◆ GIVEN PASSAGE:
Steps to reproduce the behavior

docker build -t srcd/vecino .
docker run -d --privileged -p 9432:9432 --name bblfshd bblfsh/bblfshd
docker exec -it bblfshd bblfshctl driver install --all
docker run -it --rm srcd/vecino https://github.com/Levis0045/MetaLex

Any advice ?

billmetangmo avatar Jan 16 '18 09:01 billmetangmo

Did every "pending tasks" message take a few seconds to appear? Looks like it cannot connect to Babelfish. The exception is the ends means nothing was extracted. Does this command work?

(Interface element records)
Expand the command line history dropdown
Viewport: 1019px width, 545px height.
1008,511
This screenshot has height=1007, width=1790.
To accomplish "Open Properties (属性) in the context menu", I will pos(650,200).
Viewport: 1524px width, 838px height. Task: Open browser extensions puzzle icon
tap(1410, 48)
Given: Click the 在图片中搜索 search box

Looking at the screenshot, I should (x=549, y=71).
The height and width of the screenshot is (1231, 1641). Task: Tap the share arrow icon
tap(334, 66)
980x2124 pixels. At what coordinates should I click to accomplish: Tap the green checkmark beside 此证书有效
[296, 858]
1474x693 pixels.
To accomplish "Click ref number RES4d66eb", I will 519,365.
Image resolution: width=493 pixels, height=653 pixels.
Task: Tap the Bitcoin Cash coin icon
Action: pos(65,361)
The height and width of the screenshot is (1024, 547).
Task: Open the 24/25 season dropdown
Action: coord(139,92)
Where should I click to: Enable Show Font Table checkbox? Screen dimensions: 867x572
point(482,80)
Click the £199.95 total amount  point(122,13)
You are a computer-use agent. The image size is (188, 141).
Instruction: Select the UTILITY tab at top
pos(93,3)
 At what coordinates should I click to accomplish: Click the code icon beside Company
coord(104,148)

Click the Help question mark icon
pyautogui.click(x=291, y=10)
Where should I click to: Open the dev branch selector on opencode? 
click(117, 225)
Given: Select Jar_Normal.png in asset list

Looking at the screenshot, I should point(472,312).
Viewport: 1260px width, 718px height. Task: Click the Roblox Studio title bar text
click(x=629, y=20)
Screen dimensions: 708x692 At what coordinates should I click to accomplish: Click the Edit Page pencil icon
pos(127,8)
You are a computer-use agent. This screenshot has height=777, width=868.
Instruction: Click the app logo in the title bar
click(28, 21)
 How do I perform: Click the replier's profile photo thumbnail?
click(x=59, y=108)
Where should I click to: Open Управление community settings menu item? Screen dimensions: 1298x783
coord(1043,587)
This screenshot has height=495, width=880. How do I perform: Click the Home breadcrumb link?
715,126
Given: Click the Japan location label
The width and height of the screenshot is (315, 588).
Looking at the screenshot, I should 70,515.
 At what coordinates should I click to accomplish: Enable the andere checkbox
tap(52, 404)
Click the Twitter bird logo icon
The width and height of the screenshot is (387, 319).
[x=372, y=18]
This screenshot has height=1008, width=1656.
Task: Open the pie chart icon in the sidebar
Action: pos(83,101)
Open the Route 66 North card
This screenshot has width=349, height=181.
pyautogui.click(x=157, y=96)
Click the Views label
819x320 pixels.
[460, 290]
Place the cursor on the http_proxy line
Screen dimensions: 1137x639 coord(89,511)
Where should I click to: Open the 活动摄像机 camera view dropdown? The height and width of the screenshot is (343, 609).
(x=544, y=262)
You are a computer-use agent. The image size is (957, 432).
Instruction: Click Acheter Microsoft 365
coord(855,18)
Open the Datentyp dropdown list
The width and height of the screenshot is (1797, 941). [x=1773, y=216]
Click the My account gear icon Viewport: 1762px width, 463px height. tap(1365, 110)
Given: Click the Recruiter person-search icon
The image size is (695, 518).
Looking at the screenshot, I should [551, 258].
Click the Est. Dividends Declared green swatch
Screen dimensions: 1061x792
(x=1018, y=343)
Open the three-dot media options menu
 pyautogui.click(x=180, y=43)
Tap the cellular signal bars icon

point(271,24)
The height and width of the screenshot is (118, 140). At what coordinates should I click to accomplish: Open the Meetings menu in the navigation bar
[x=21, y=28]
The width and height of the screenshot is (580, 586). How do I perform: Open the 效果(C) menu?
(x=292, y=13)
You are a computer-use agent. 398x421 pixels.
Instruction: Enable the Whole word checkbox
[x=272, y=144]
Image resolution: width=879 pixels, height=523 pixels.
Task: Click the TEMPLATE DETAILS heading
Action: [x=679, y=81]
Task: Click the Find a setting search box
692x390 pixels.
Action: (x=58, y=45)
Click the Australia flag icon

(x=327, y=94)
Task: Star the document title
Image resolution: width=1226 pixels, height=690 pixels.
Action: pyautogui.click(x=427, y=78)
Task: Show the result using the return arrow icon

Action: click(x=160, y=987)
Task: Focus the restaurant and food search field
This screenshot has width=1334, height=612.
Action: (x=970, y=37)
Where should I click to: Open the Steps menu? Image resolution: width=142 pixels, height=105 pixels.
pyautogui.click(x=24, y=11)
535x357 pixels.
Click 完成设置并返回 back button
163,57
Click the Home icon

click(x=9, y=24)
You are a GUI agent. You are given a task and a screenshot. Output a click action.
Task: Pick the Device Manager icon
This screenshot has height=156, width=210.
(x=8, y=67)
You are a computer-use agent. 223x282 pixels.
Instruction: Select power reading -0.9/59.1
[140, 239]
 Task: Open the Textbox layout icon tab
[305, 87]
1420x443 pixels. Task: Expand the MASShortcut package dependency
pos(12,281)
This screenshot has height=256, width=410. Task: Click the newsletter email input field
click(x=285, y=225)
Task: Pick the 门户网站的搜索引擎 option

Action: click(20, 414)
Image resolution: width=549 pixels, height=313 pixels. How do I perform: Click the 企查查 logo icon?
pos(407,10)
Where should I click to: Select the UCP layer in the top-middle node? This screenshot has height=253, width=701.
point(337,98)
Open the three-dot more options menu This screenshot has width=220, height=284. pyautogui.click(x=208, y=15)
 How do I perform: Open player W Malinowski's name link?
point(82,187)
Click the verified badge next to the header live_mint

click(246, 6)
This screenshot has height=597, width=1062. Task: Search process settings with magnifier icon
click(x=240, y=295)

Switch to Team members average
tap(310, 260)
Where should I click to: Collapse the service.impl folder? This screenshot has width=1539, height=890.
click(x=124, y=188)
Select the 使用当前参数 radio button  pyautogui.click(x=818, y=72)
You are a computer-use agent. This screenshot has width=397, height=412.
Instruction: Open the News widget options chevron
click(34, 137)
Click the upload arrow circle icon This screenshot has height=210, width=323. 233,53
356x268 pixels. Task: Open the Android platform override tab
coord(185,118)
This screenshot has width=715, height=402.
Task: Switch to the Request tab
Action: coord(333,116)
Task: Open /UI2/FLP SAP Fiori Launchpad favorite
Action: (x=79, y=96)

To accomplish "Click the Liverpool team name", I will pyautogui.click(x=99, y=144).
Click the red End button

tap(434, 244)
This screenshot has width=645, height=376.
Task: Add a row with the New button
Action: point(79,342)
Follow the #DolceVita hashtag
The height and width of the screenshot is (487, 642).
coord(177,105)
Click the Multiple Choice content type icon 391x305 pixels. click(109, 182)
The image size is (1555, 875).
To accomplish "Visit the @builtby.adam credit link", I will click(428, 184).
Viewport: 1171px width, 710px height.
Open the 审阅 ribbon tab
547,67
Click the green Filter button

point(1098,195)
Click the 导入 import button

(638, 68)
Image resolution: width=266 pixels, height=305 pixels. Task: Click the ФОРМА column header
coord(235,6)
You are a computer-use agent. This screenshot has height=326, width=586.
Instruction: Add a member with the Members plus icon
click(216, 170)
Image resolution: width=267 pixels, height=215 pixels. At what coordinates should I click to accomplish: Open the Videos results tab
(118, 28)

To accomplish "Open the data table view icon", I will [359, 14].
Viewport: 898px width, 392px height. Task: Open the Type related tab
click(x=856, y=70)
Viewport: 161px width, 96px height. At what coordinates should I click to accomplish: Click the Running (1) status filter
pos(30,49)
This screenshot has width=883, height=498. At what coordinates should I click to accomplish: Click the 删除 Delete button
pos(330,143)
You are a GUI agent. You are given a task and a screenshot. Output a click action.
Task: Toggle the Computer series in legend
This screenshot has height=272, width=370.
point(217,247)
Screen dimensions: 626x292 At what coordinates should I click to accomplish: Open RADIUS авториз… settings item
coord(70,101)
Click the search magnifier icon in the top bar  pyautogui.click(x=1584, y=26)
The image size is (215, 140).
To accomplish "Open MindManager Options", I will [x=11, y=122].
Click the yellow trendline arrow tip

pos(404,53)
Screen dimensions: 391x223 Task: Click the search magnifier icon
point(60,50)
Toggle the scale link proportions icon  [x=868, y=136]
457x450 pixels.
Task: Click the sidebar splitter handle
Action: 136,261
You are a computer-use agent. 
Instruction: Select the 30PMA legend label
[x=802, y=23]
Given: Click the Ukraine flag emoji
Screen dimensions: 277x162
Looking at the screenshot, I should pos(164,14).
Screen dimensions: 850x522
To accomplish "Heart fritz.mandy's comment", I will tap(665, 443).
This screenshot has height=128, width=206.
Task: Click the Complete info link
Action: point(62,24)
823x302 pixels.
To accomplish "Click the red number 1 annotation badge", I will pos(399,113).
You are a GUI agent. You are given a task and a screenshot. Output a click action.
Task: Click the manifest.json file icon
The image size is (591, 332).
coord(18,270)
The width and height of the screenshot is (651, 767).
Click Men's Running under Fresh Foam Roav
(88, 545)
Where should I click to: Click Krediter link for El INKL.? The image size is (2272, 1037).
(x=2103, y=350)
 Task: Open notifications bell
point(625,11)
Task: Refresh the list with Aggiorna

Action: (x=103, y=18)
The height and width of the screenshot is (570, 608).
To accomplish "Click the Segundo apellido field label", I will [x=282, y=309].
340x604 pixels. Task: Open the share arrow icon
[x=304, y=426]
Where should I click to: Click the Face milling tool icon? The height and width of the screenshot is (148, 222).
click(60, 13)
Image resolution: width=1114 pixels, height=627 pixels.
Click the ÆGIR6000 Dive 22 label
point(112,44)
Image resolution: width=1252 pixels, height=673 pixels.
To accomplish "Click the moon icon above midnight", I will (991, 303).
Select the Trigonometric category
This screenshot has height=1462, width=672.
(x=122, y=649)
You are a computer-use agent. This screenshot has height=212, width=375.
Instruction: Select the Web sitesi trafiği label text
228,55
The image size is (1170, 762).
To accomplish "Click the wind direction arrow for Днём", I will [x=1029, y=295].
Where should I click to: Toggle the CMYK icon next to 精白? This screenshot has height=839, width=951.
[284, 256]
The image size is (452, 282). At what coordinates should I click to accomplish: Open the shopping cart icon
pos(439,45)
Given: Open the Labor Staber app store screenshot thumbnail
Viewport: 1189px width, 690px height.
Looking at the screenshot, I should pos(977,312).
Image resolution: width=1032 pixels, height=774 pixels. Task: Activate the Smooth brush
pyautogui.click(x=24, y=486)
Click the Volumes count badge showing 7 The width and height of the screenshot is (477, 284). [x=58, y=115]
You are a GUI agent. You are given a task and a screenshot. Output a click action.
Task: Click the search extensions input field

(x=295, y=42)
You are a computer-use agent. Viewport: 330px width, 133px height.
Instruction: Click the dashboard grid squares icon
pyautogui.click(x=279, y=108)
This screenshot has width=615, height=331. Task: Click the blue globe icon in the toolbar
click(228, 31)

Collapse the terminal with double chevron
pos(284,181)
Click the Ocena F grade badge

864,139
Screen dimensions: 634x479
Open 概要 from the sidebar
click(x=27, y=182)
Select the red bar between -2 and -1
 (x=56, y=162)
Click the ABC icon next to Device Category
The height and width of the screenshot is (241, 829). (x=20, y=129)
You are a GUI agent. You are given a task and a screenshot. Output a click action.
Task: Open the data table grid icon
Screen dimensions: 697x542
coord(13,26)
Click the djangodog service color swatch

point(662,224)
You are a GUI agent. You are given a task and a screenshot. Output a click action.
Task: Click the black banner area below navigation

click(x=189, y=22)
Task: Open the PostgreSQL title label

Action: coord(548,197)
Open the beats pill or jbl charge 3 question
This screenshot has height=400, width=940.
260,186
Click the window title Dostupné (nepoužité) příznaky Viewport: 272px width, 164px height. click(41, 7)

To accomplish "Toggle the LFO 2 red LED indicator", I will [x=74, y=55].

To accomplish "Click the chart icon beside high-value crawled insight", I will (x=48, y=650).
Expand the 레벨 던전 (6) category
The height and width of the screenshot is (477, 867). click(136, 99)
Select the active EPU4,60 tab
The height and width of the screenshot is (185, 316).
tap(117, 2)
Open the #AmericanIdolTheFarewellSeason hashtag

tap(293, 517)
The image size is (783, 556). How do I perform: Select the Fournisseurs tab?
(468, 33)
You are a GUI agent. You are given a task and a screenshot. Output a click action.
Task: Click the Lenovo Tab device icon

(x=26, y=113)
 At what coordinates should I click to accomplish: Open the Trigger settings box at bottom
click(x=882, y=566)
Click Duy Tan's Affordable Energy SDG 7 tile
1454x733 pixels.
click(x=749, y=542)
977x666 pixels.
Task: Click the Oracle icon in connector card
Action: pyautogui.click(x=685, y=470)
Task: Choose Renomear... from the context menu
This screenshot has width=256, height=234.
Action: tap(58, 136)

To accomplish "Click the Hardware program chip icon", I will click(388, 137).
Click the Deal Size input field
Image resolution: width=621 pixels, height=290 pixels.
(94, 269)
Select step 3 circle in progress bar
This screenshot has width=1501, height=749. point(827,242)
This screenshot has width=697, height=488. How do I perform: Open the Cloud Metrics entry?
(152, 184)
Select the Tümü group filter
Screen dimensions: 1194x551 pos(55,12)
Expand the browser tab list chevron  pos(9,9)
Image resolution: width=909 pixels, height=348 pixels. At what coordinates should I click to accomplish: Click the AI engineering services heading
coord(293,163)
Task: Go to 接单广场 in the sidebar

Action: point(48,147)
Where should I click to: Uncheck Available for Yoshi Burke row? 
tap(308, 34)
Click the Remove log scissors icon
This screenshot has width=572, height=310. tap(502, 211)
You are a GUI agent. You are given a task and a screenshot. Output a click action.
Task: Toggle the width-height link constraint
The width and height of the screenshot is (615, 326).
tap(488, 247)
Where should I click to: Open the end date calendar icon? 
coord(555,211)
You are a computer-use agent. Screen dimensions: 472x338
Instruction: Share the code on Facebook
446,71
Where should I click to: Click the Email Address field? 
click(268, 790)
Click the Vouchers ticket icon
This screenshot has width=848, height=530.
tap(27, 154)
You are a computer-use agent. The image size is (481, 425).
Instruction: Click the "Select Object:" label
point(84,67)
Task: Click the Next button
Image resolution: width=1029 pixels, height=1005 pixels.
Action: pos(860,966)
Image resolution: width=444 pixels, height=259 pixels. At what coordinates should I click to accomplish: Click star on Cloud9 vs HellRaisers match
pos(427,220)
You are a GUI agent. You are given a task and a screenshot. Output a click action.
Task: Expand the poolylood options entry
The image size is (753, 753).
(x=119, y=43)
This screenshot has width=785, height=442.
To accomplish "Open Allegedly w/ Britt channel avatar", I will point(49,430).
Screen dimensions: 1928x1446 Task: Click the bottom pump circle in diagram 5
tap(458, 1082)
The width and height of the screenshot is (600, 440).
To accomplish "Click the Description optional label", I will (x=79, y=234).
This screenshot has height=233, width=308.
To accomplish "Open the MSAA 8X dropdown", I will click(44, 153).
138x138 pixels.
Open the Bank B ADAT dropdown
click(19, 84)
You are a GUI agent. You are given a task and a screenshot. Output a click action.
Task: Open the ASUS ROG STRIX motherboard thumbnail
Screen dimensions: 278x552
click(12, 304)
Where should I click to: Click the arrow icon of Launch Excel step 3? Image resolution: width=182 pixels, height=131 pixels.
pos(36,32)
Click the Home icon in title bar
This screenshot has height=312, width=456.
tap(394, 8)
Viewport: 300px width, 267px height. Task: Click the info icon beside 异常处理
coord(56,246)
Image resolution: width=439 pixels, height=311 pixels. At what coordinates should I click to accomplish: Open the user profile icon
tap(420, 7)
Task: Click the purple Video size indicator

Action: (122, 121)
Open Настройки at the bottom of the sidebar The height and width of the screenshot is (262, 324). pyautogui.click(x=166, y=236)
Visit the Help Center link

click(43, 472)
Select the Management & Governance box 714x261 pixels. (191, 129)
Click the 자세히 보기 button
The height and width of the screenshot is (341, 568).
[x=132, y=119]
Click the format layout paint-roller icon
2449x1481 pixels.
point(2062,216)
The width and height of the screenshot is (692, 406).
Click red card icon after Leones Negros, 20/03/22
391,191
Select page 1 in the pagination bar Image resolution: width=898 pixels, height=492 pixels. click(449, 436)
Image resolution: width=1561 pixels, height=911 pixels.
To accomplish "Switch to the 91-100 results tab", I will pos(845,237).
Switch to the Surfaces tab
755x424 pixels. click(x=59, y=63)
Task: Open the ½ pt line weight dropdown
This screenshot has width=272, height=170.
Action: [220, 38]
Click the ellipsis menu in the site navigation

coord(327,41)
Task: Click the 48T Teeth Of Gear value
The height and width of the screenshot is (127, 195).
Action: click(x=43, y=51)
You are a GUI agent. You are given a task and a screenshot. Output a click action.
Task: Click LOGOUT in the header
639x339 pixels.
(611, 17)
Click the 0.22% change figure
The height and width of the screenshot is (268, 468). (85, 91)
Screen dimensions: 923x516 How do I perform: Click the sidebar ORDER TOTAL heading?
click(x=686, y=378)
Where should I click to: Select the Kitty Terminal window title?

◆ REQUEST 1: List every command in the Docker thread that begins with the word "docker", one per line.
◆ REQUEST 2: Please carry on the Docker thread from where it stops.

◆ EXERCISE RESPONSE 1:
docker build -t srcd/vecino .
docker run -d --privileged -p 9432:9432 --name bblfshd bblfsh/bblfshd
docker exec -it bblfshd bblfshctl driver install --all
docker run -it --rm srcd/vecino https://github.com/Levis0045/MetaLex

◆ EXERCISE RESPONSE 2:
docker run -it --rm --entrypoint bash srcd/vecino
python3 -m bblfsh -f /usr/local/lib/python3.5/dist-packages/vecino/__main__.py

vmarkovtsev avatar Jan 16 '18 14:01 vmarkovtsev

No , the command doesn't work and I got the same error with addition of this line:

Failed to connect to the Docker daemon and ensure that the Babelfish server is running. Error while fetching server API version: ('Connection aborted.', FileNotFoundError(2, 'No such file or directory'))

The connection with babelfish server is done through the network or a unix socket ? Because, i tought i will get an Connection aborted from NIC .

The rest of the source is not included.